▶ **What you need to do**
a) Do these statements agree with the Vocal10n page? (i) The microphone captures audio at 16 kHz. (ii) The translation stage sends text to a cloud service. (iii) Speech is transcribed with a 10-second sliding decode window. Answer yes or no for each and quote the words from the page that decide it.
b) On the Vocal10n page, which model converts speech to text?

*** Opening of Provided text ***

Real-time · Local · Voice-cloned

Speak in one language.
Hear another.

Vocal10n is an open-source, fully local speech translation pipeline.
STT → LLM translation → cloned-voice TTS — under 3 seconds on a single GPU.

Download Documentation Discover More Donate

<3s End-to-end latency

12 GB Single GPU

100% Local — no cloud

Pipeline

How It Works

Five stages, all running locally on your GPU — from microphone to cloned voice in under three seconds.

Speak

Your microphone captures audio at 16 kHz. Acoustic echo cancellation removes TTS playback before it reaches the recogniser.

Transcribe

FasterWhisper large-v3-turbo converts speech to text in real-time using a 6.5-second sliding decode window.

Translate

Qwen3-4B (local GGUF via llama.cpp) corrects punctuation, injects glossary terms, and translates to the target language.

*** Close of Provided text ***
*** Opening of Recorded information ***

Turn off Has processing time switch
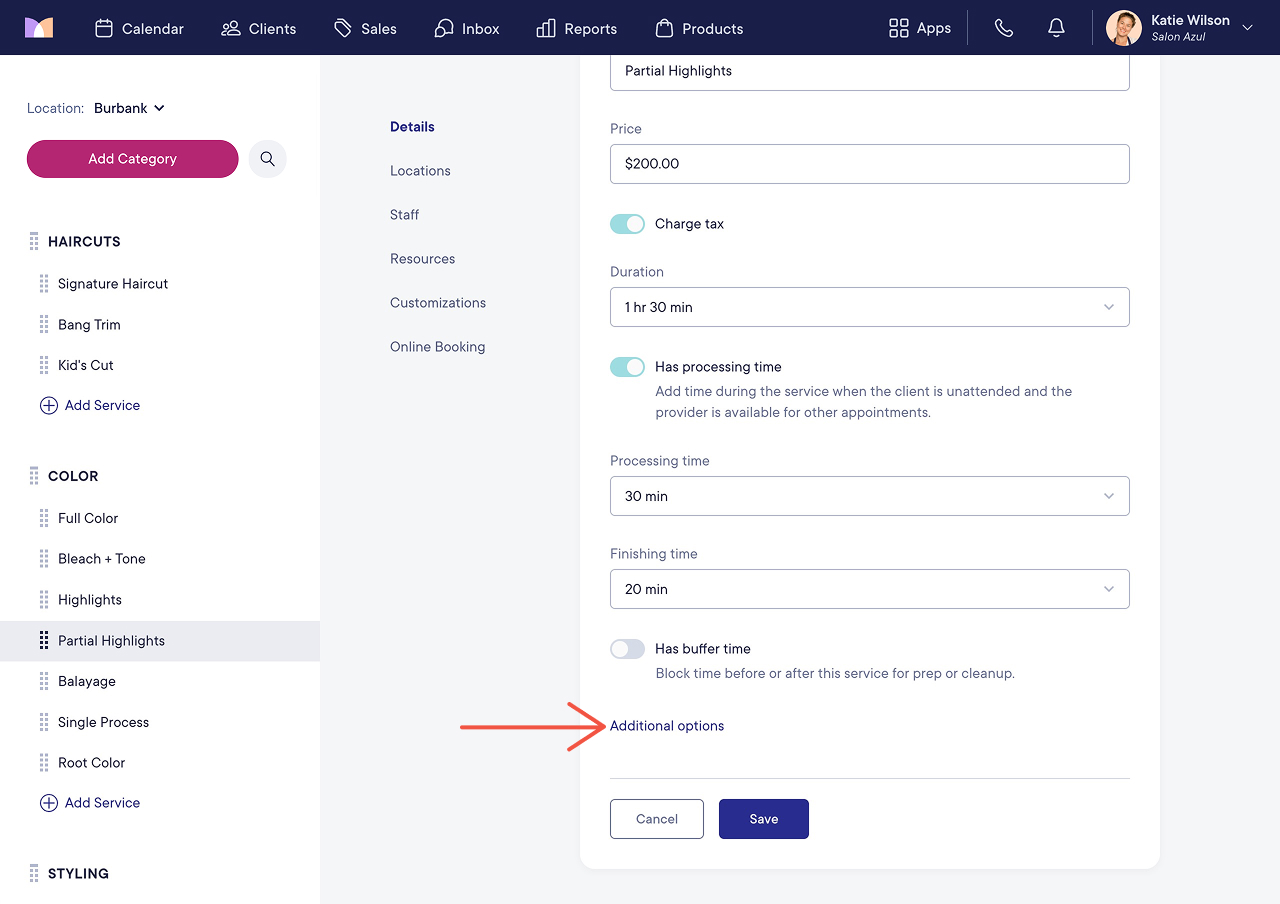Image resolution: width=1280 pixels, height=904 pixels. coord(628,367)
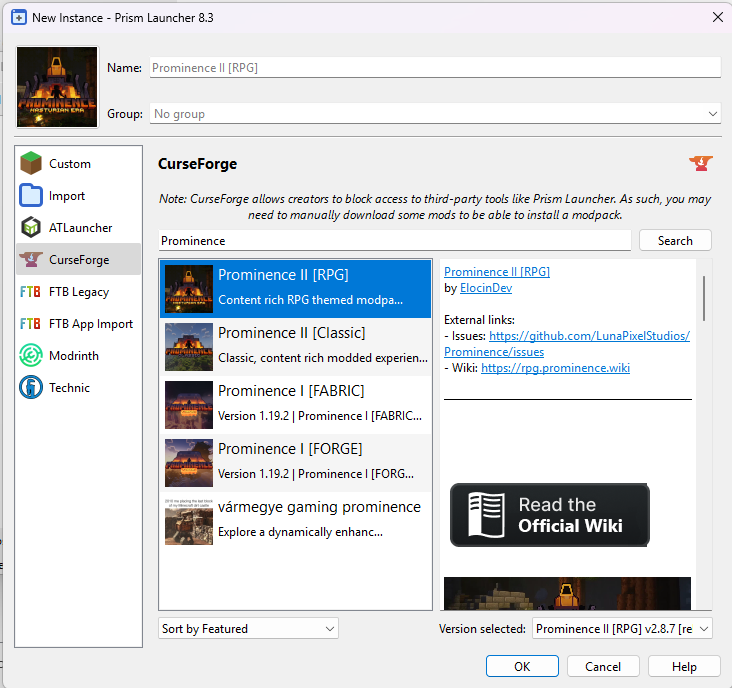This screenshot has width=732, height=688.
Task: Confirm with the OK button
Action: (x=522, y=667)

*** Close of Recorded information ***
*** Opening of Recorded information ***

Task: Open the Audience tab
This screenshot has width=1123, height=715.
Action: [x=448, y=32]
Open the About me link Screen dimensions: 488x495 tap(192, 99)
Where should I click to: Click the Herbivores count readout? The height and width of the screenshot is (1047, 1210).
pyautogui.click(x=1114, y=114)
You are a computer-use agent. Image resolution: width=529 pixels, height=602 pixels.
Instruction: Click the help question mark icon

*** Close of Recorded information ***

▶ **Response list**
a)
(i) Yes: "Your microphone captures audio at 16 kHz."
(ii) No: "Qwen3-4B (local GGUF via llama.cpp)"
(iii) No: "using a 6.5-second sliding decode window"

b) FasterWhisper large-v3-turbo